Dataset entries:
Content starts

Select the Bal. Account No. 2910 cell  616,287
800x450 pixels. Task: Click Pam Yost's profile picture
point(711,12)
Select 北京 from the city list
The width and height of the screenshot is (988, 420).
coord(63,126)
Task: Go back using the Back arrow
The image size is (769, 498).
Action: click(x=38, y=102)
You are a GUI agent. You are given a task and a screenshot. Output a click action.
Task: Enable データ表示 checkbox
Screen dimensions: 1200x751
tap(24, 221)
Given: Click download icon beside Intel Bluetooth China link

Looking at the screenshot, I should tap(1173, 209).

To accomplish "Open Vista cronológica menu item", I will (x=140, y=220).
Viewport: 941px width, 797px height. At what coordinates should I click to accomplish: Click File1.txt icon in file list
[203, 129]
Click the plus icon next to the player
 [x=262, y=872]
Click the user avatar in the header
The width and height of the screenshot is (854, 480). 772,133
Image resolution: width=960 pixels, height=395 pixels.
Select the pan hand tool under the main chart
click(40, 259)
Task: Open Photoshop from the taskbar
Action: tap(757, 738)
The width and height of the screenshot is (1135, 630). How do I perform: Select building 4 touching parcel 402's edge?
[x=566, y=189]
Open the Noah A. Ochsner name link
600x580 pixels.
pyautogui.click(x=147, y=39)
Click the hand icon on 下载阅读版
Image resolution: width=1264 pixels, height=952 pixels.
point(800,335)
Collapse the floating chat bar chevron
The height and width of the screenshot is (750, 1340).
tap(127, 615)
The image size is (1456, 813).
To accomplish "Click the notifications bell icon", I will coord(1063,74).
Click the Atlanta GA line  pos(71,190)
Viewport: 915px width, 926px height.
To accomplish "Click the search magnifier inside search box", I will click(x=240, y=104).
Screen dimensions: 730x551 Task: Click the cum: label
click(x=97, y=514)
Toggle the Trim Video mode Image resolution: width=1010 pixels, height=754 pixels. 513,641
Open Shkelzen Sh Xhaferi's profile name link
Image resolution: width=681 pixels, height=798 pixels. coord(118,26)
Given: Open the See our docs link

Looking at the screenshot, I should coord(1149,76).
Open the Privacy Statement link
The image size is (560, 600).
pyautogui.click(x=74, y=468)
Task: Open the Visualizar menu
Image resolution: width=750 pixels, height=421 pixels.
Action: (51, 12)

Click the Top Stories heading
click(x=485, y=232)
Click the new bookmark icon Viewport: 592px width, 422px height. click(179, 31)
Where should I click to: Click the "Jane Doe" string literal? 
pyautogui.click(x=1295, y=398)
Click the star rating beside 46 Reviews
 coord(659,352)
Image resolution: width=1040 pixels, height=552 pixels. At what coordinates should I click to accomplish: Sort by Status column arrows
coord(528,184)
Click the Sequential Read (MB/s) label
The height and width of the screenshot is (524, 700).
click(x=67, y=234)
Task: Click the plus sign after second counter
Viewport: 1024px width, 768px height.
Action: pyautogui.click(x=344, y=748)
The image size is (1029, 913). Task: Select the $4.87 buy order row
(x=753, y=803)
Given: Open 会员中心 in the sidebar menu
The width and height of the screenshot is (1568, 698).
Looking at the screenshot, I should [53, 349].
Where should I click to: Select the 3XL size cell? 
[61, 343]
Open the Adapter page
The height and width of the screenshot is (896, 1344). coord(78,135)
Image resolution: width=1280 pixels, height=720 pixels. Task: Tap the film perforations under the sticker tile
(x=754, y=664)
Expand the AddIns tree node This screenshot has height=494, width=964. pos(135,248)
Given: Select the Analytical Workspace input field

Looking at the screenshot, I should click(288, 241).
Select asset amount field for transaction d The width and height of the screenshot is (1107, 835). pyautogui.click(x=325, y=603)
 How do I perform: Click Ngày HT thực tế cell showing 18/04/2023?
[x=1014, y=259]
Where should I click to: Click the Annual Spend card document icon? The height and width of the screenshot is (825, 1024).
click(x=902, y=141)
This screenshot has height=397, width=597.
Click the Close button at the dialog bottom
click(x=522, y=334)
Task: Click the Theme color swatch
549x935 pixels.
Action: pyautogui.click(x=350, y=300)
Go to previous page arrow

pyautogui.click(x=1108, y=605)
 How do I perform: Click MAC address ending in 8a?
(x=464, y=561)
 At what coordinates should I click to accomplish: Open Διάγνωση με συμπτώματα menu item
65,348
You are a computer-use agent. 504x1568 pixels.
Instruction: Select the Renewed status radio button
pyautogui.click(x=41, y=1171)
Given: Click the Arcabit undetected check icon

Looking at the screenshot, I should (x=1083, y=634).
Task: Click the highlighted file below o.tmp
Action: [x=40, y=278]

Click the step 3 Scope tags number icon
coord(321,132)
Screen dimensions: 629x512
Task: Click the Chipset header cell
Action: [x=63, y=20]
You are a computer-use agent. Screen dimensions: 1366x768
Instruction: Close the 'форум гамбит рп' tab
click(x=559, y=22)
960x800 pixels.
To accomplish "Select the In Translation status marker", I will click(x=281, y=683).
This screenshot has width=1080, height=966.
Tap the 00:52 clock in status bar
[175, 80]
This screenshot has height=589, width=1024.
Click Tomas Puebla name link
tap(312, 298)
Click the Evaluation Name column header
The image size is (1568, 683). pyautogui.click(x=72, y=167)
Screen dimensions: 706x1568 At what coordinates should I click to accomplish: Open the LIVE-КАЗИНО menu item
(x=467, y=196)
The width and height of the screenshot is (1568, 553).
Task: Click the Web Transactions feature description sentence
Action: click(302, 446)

Content ends

* **ACTIVITY**
All that is wanted is an exact copy of the lines above from the one with "Open the Noah A. Ochsner name link" through the one with "The image size is (1456, 813).", with both ends included.

* **ANSWER TO THIS PROBLEM**
Open the Noah A. Ochsner name link
600x580 pixels.
pyautogui.click(x=147, y=39)
Click the hand icon on 下载阅读版
Image resolution: width=1264 pixels, height=952 pixels.
point(800,335)
Collapse the floating chat bar chevron
The height and width of the screenshot is (750, 1340).
tap(127, 615)
The image size is (1456, 813).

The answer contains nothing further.